> **Collection entries**:

»»

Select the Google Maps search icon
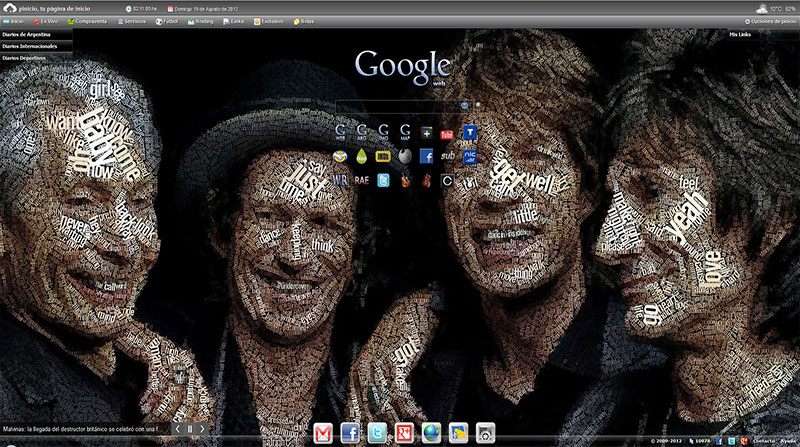click(405, 133)
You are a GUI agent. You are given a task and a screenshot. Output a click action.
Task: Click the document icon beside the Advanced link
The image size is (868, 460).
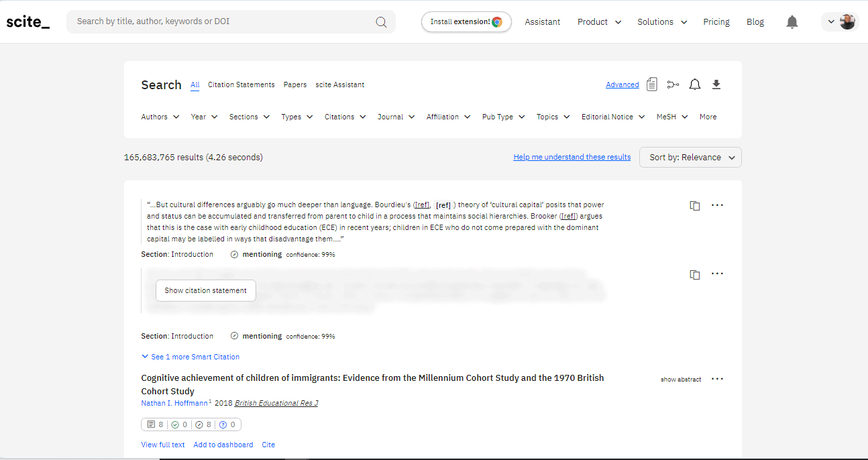(651, 84)
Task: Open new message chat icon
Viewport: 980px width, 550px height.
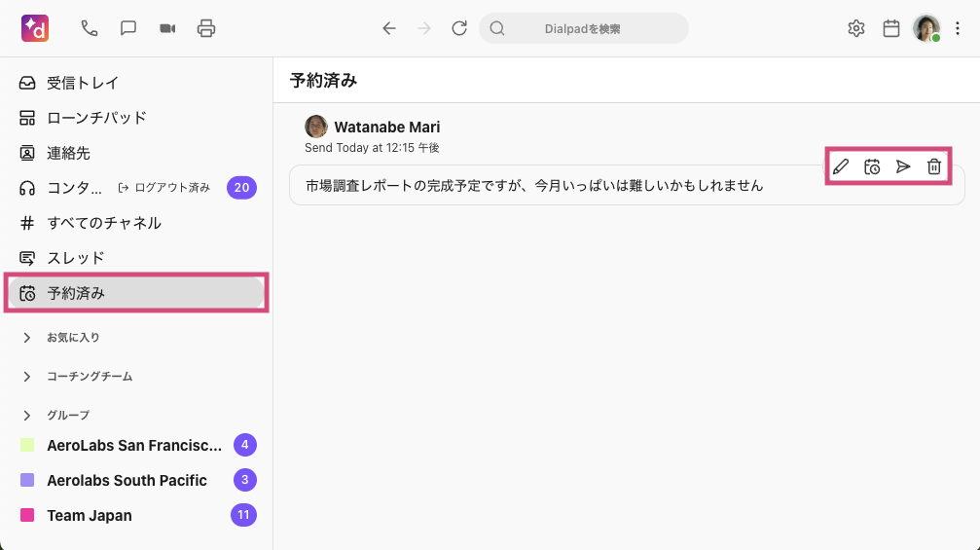Action: (x=128, y=28)
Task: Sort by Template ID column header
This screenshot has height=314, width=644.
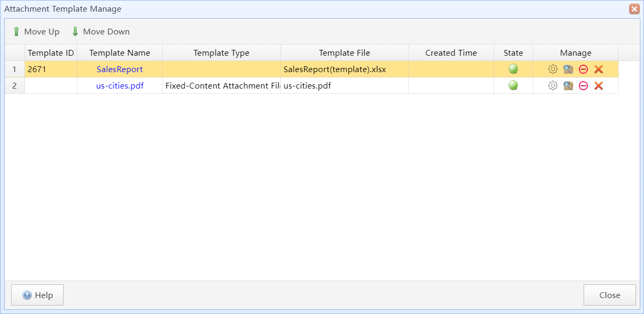Action: tap(51, 53)
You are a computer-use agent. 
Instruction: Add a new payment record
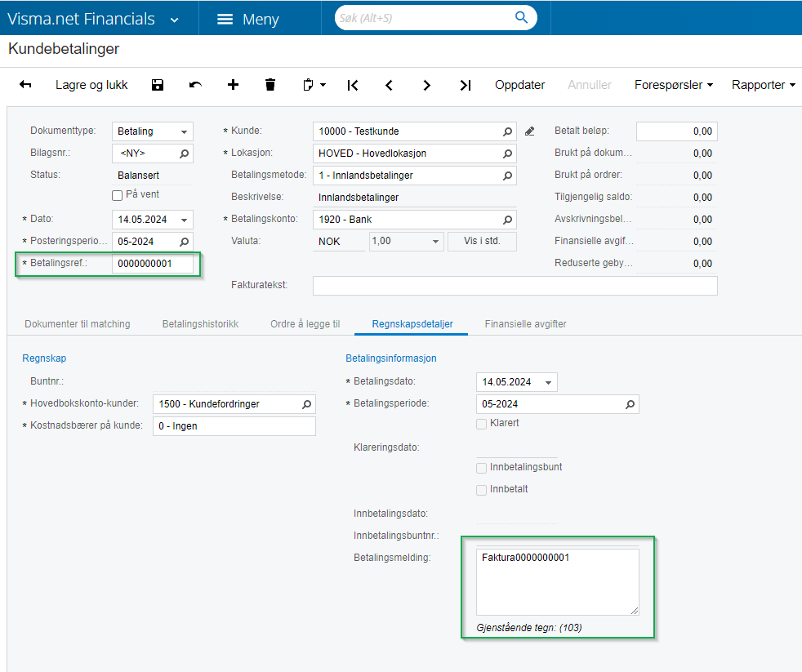coord(233,84)
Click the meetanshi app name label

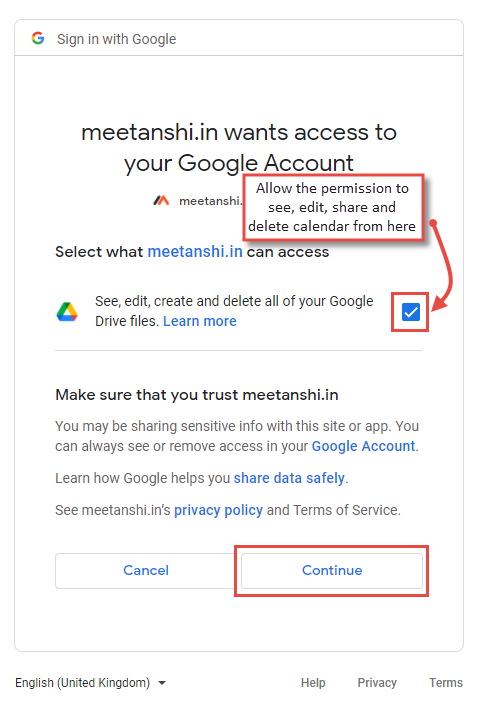210,200

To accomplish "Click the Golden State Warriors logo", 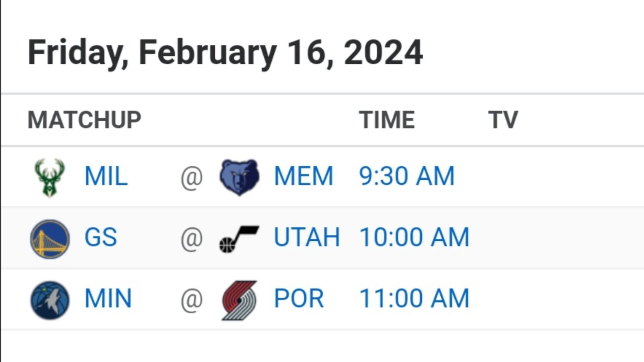I will point(50,239).
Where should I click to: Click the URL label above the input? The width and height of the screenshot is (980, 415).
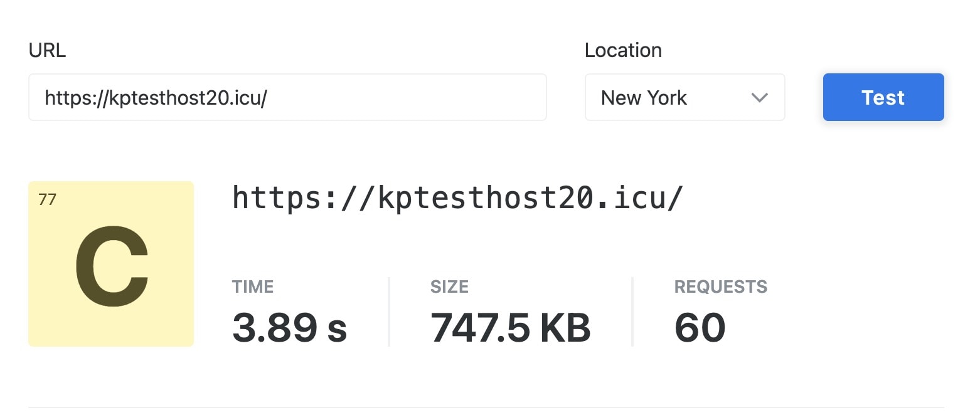pyautogui.click(x=47, y=50)
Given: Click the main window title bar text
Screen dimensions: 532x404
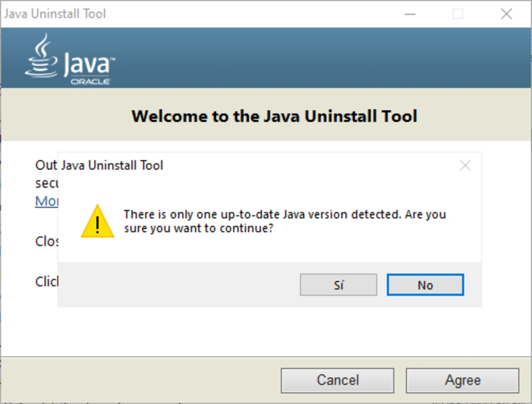Looking at the screenshot, I should tap(56, 14).
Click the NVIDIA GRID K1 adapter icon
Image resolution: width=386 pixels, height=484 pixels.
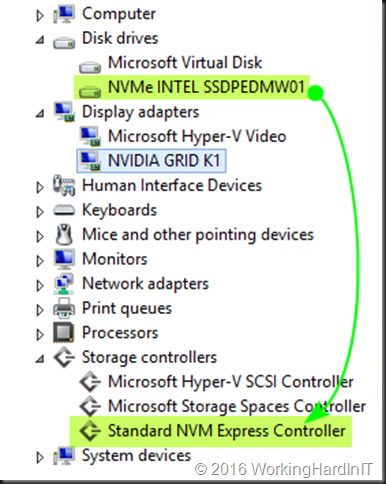point(90,161)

««

> **WORK INSTRUCTIONS**: Scan the data above and copy every line with "agent" in it.

> **RESULT FOR THIS TASK**:
You are a GUI agent. You are given a task and a screenshot. Output a click action.
You are a computer-use agent. 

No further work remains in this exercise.